Postby Kiersten1985 » Tue Feb 23, 2010 11:03 am

WonderCat wrote:
los blancos wrote:
WonderCat wrote: Exams grade a student's ability to think and write quickly. Those aren't skills you really need in the real practice of law.


ok i'm a dumbass 0L but


Yes... really. Most attorneys I work with have a huge work load, but that doesn't mean their work is rushed. It's all very deliberate, thought-out, analyzed, re-analyzed, and thought out some more. As a litigator, 98% of your time will be thinking, researching, writing and interviewing. You will spend little time in court - and when you're there, you'll be prepared. It's rehearsed and usually goes to plan. There aren't tons of surprises that require mad quick-thinking skills.

Quick-thinking and quick-writing abilities are skills most people relate to intelligence, and they're probably right, but it's a fallacy to believe that these skills are required to be an intelligent lawyer. They aren't. The best lawyers say the same thing day in and day out: "let me think about that."

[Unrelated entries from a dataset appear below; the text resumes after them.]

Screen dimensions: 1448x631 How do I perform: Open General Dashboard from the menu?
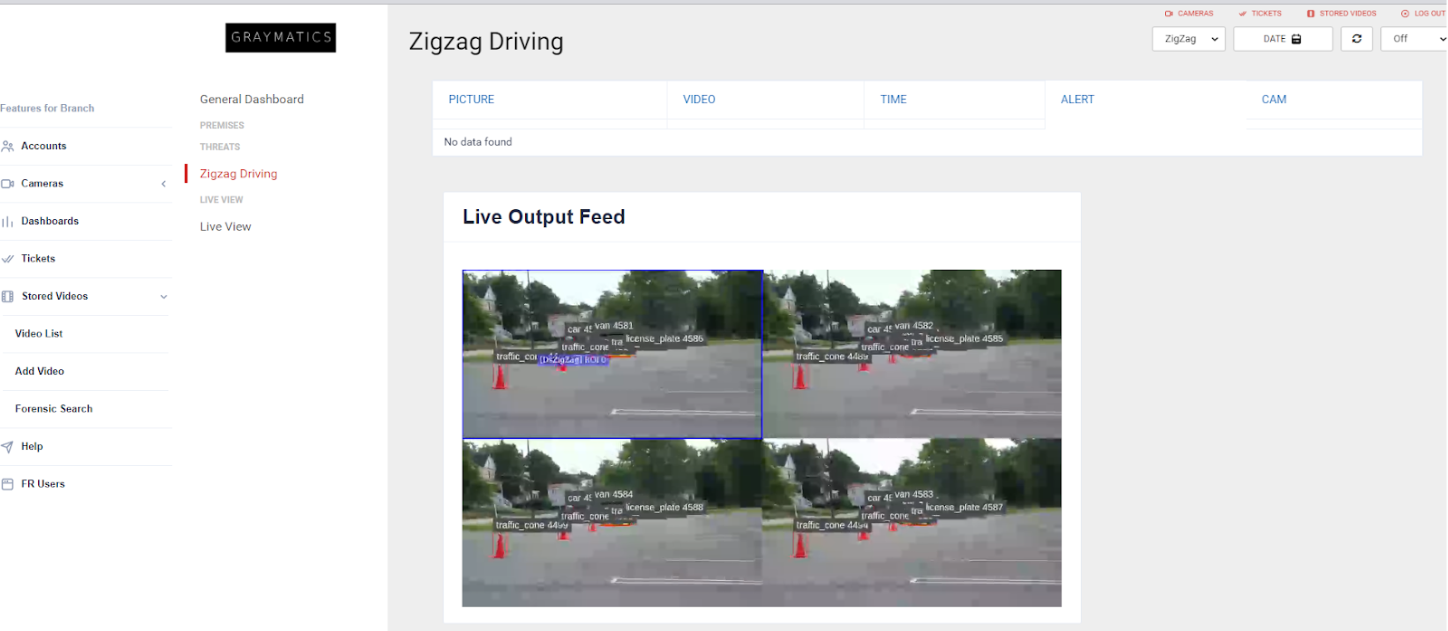(252, 99)
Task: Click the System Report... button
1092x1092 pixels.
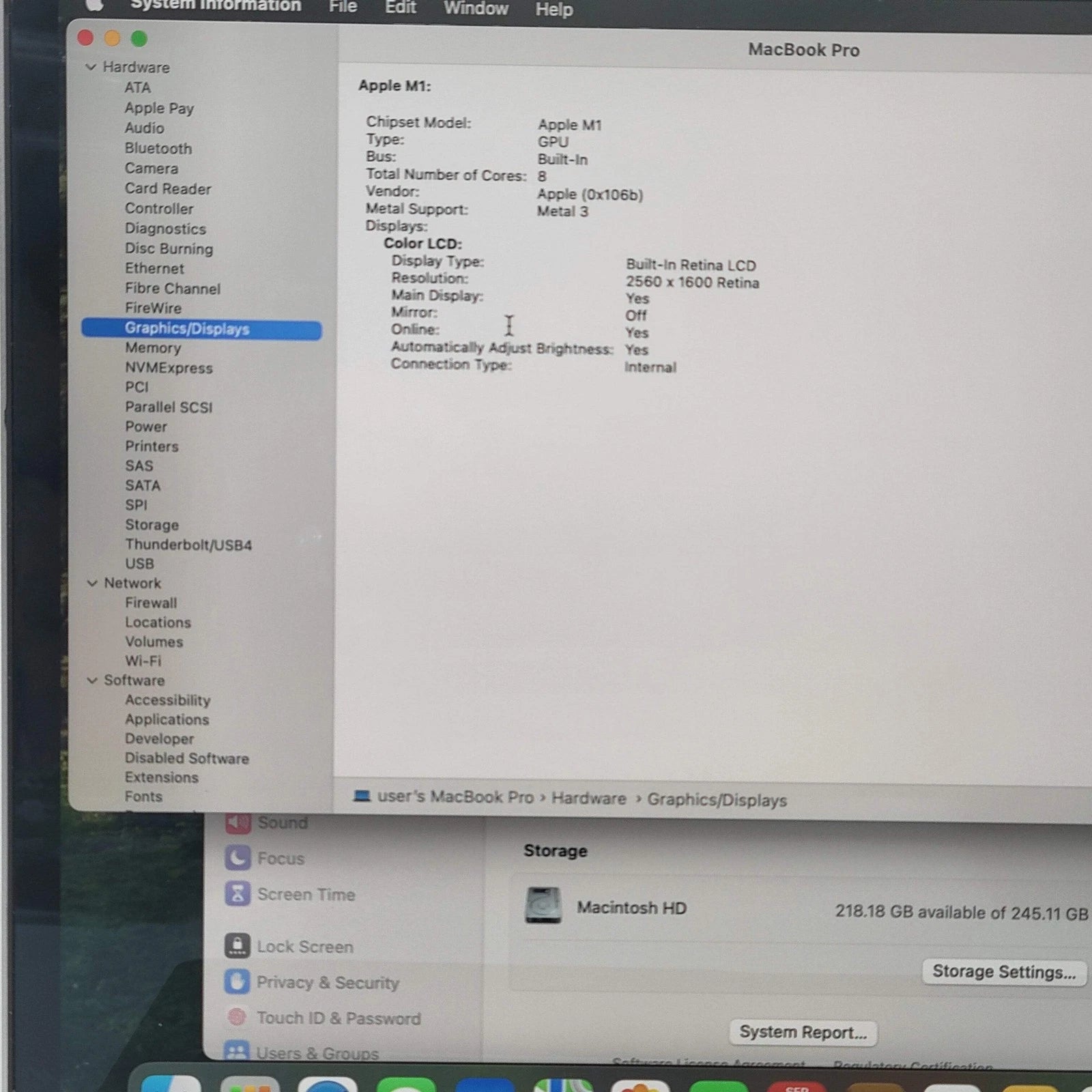Action: pyautogui.click(x=803, y=1032)
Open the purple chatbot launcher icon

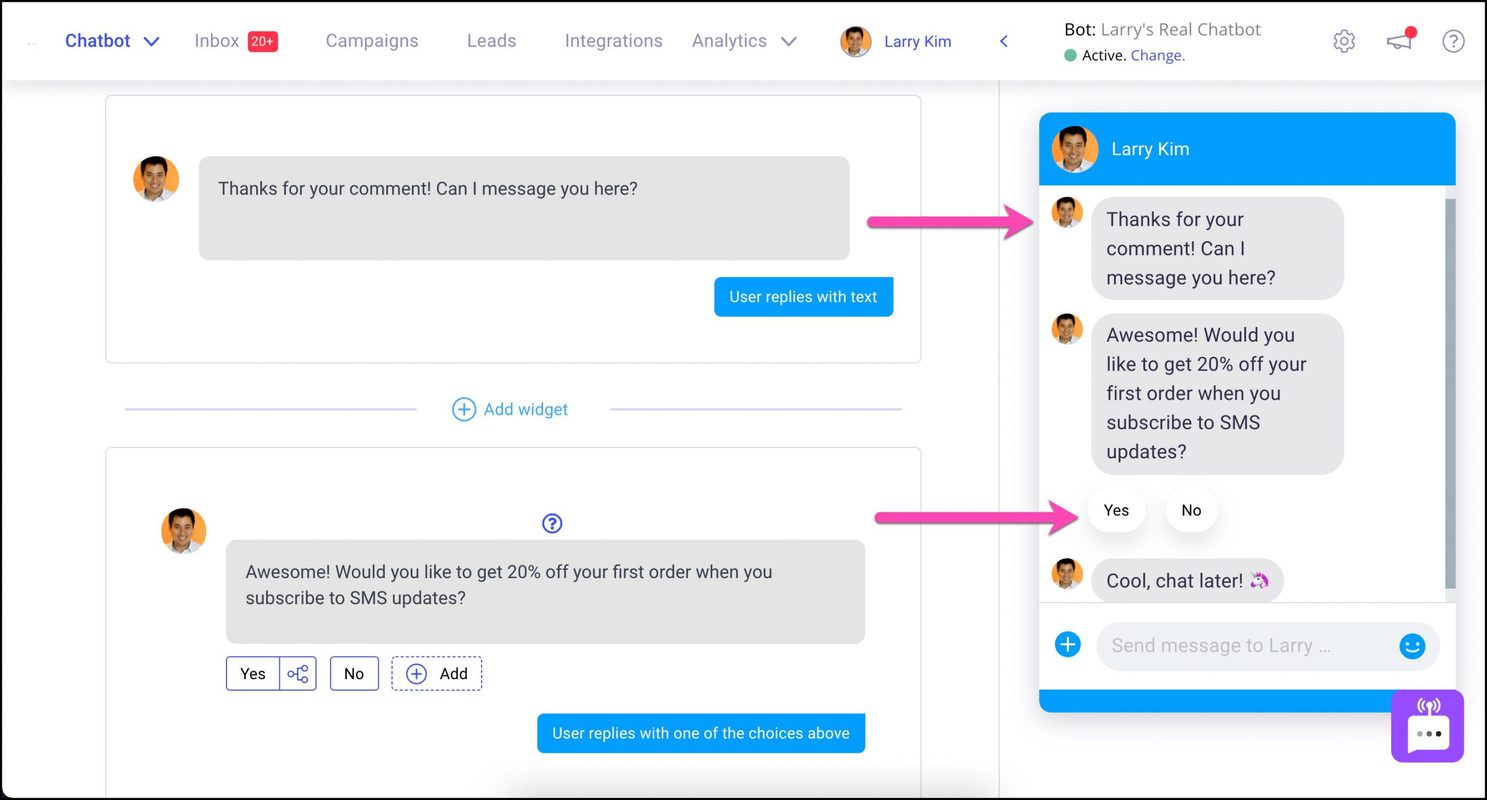tap(1427, 727)
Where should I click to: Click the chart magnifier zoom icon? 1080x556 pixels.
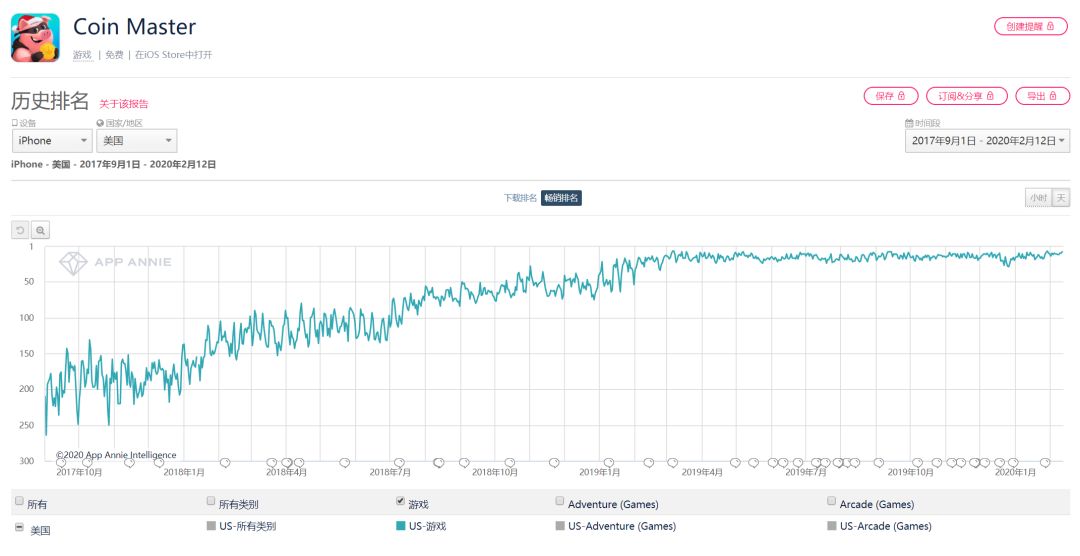pyautogui.click(x=40, y=230)
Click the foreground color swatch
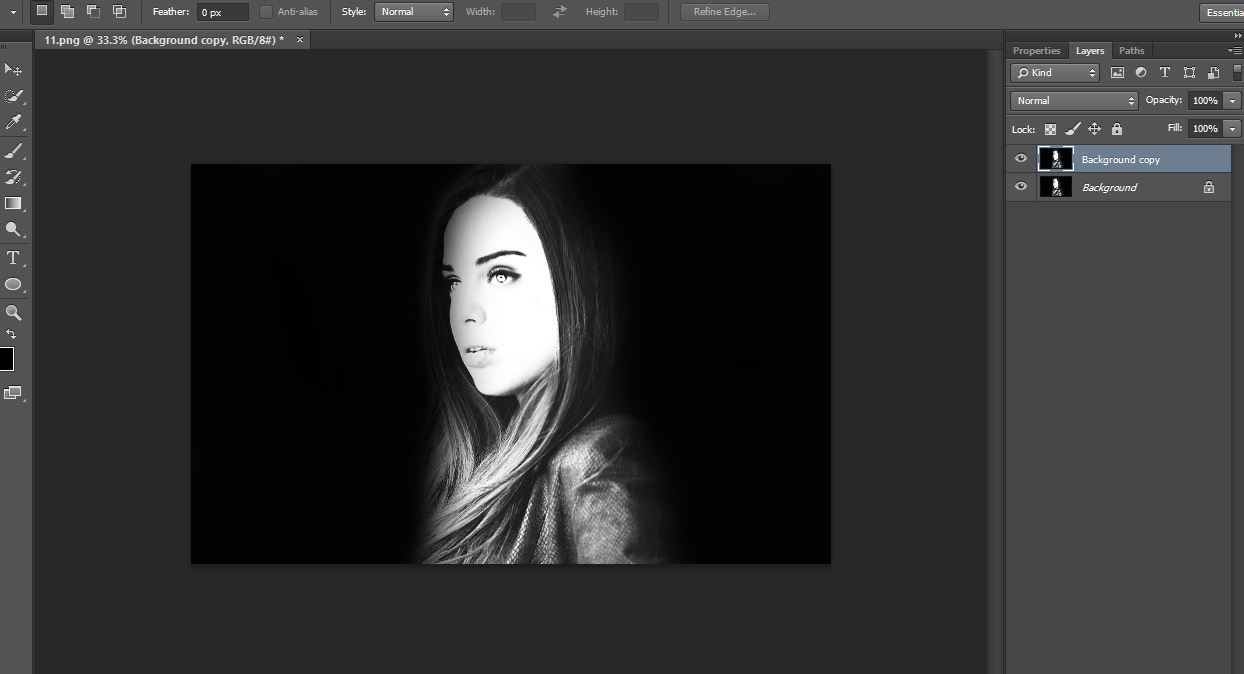1244x674 pixels. pyautogui.click(x=6, y=360)
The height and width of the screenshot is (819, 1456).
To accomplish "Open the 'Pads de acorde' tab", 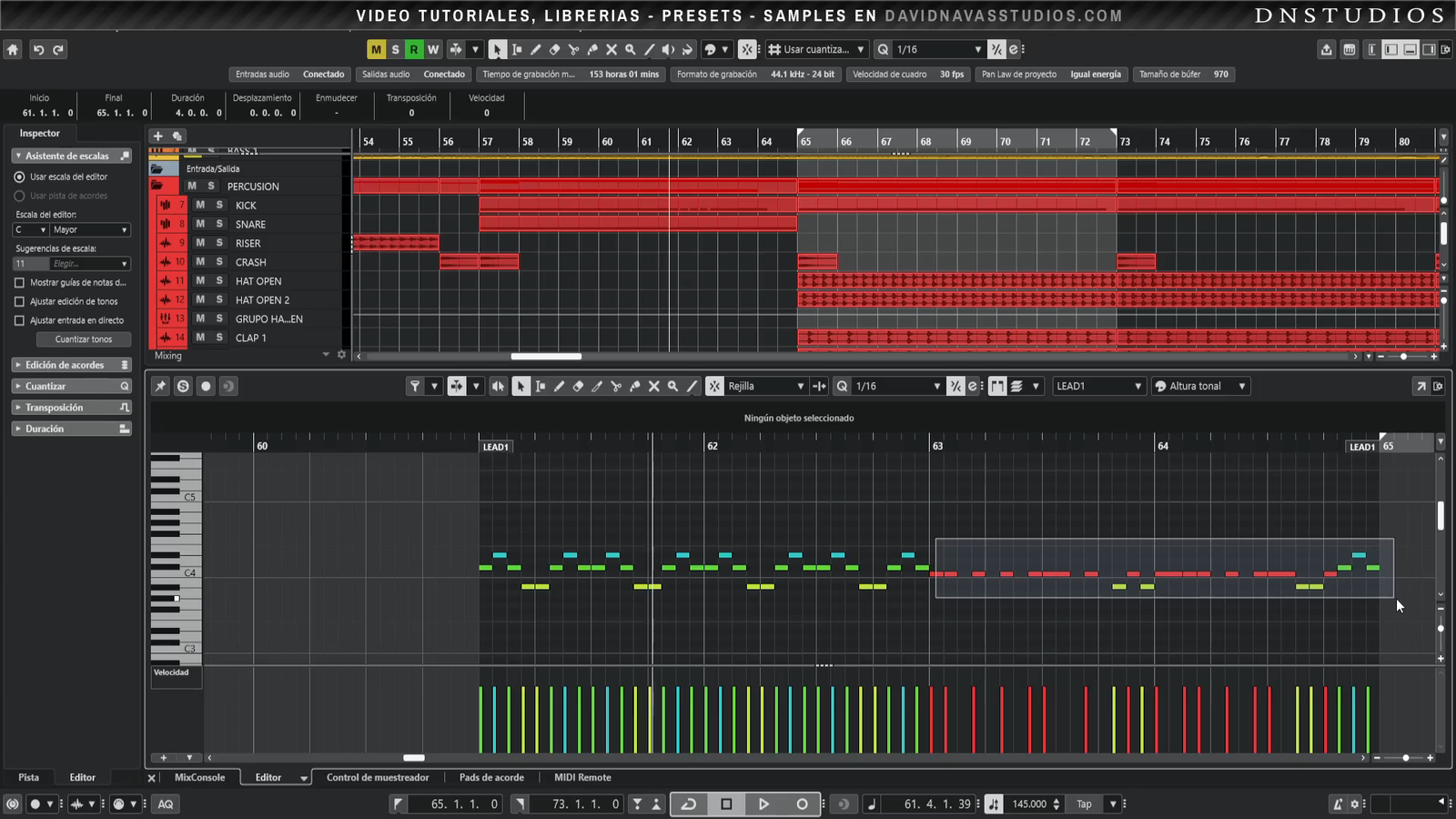I will (491, 778).
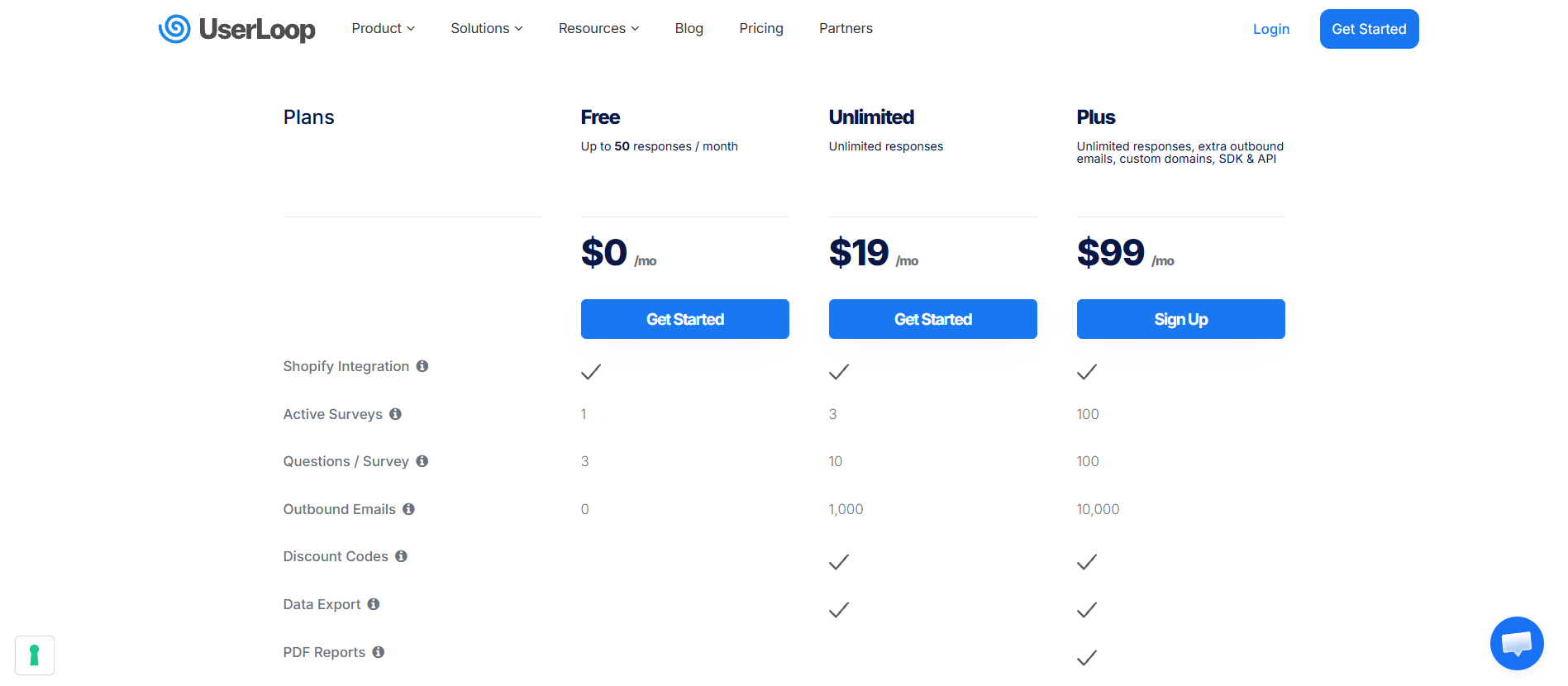Click the info icon beside Questions / Survey
This screenshot has width=1568, height=686.
point(422,461)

Most attorneys I work with have insane deadlines but the work product still has to be done deliberately and thought-through. That's why they're at work until 2am every night. If you don't consider that "rushed" then I guess it's not...

And when's the last time you've been to trial? Everything going according to plan and no quick-thinking skills? Are you kidding me? (And yes, I have been there.)

I don't know...this whole post just reeks of someone who didn't think enough about LS/being a lawyer and now is just bitter that he chose a path that's ultimately not for him.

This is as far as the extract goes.